Gansey never got a chance to play for Barron because he left to become the head coach at Rhode Island. His new coach was Jan van Breda Kolff and Mike noticed an immediate difference.
“He kind of let his assistants do the work,” said Gansey.
Inheriting Barron’s players, van Breda Kolff led St. Bonaventure to a 17-13 record during Gansey’s freshman season in 2001. The versatile 6-foot-4, 190-pound Gansey came off the bench to average 8.3 points per game.
“We had a good team my freshman year,” he said..
Last year, Gansey could sense that team chemistry was going to be a problem with some of the new recruits coming in.
“We had a bunch of new guys and we just didn’t gel,” he said. “We had some attitude problems and it just wasn’t fun.”
One of those new players was junior college center Jamil Terrell, who wound up not having an associate’s degree from Coastal Georgia Community College. Terrell was admitted to school with the full knowledge that he was ineligible for athletic competition.
Eventually, Terrell was declared ineligible after St. Bonaventure’s 25th game and the rest of the team decided by majority vote not to play its remaining two regular season games of the season against Massachusetts and Dayton.
“The stuff that happened there … I just wanted a change,” Gansey said diplomatically.
Gansey was the jack of all trades for St. Bonaventure last year, playing guard, small forward, power forward and even center at times. He began the year as a starter but soon grew more comfortable coming off the bench.
“We lost two games in a row and I’m superstitious so I was like, ‘Coach take me off the bench and maybe I can be a spark.’”
Gansey wound up ranking 13th in the Atlantic 10 in scoring averaging 13.9 points per game.
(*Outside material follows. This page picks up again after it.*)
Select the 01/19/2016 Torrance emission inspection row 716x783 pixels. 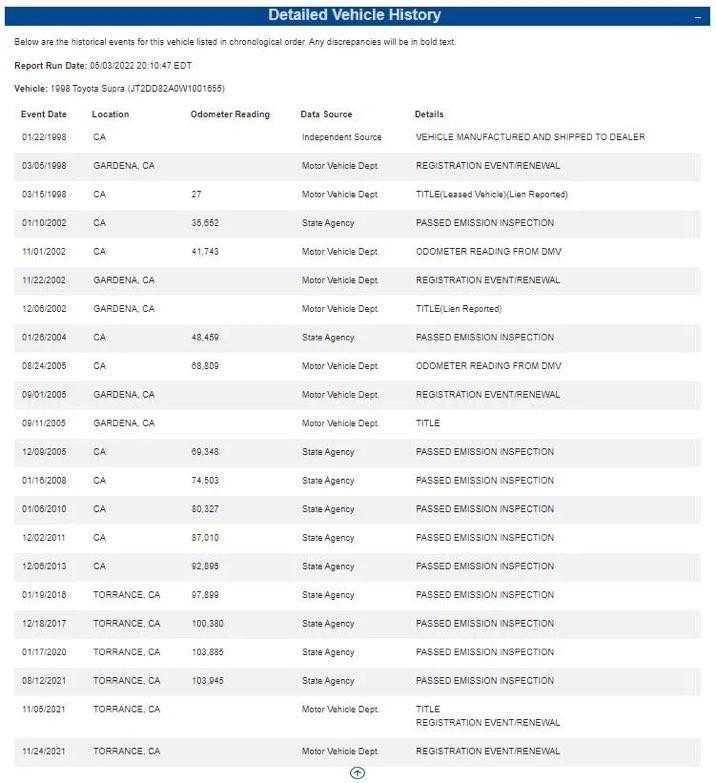[x=357, y=595]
He also finished 20th in rebounding at 5.0 boards per game and was eighth in three-point field goal percentage at 40.2 percent.
He scored double figures 21 times and had five games of 20 or more points. His best game came against Michigan where he scored 27 points on five of five from three-point range.
He also hit a game-tying three-point field goal at the buzzer to send the Boston College game into overtime.
Gansey managed to do all of this despite being asked to guard the opposing team’s power forwards and centers because some of St. Bonaventure’s big men didn’t quite pan out.
“Granted, the A-10 is a little different than the Big East, but by the end of the year I was just beat up,” he admitted. “I got kind of stuck in there. I was a buck-ninety trying to guard centers. It was tough.”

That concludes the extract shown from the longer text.